One of the most fun things about being a journalist is that you don't know what someone's going to say until you ask them the question.

By taking the easy route and talking to campaign spokespeople so often, reporters are depriving themselves and us of the possibility of learning something surprising about the candidates. I think reporters should lower the bar, and ask candidates about routine stories, advertisements, financial statements and such more often.

And in some cases, the dailies aren't even interviewing the candidates for serious stories.

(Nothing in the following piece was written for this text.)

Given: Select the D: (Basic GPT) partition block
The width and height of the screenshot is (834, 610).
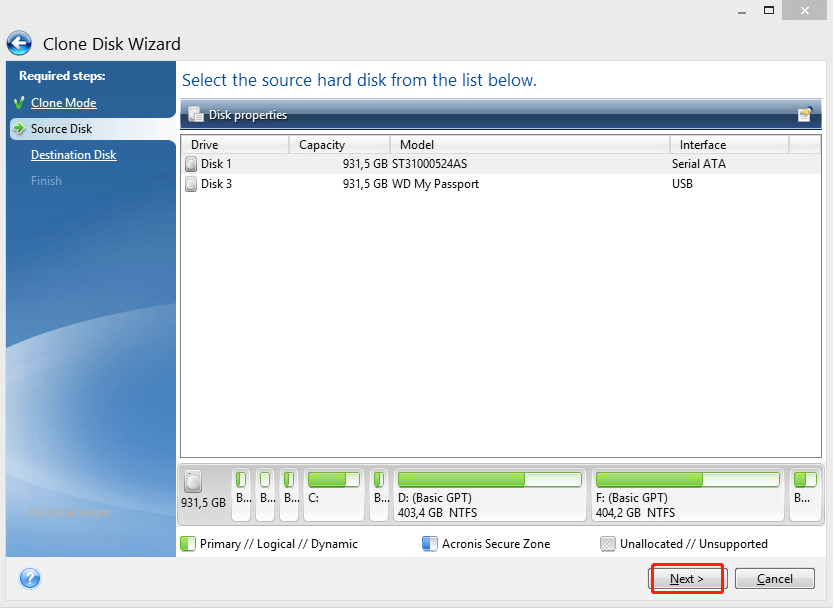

On Tuesday, for example, the Post should have insisted that Schaffer himself explain why he thought it was OK to accept $227,000 in severance pay last year when he quit working for Aspect Energy, an oil company, to run for Senate. Similarly, the Post should have asked Udall to explain whether his wife's investments in renewable energy influence his positions on renewable energy issues.

The Post's Riley agreed with me that in an election, the candidates themselves should be heard as much as possible. He told me that as the election nears and Udall and Schaffer are on the campaign trail, he'll be quoting them more.

Equal time. Jay Marvin told the Boulder Daily Camera that the only reason he had Jared Polis on his AM-760 talk radio show June 13 was because federal rules mandate airtime for political candidates.

I didn't think this was true, but it is. In fact, if a broadcaster like Marvin gives one candidate air time, the other candidate can not only demand equal time but use it any way he or she wants, according to Andrew Schwartzman of the Media Access Project.

In other words, Polis could have asked Marvin to hand over the mike to him for the same amount of time he gave to the other congressional candidates. And he could have avoided Marvin's interrogation.

Conservatives aplenty. In a panel discussion June 11, GOP state Chair Dick Wadhams said Sen. John McCain will not be hurt by Focus on the Family's James Dobson's promise not to vote for McCain in November.

That's newsworthy, and the Post's story on this topic was justified.

But it's unfortunate that the panel discussion, during which Wadhams made this statement, was so ideologically unbalanced. It consisted of three conservatives (Wadhams, Post columnist David Harsanyi and the Independence Institute's Jessica Corry) and one independent analyst, Eric Sondermann.

You wouldn't expect such a panel to be sponsored by the Post, but it was organized by the Post's PoliticsWest Web site.

It would have been a better panel, and more in keeping with journalistic fairness, if it included a broader range of opinion.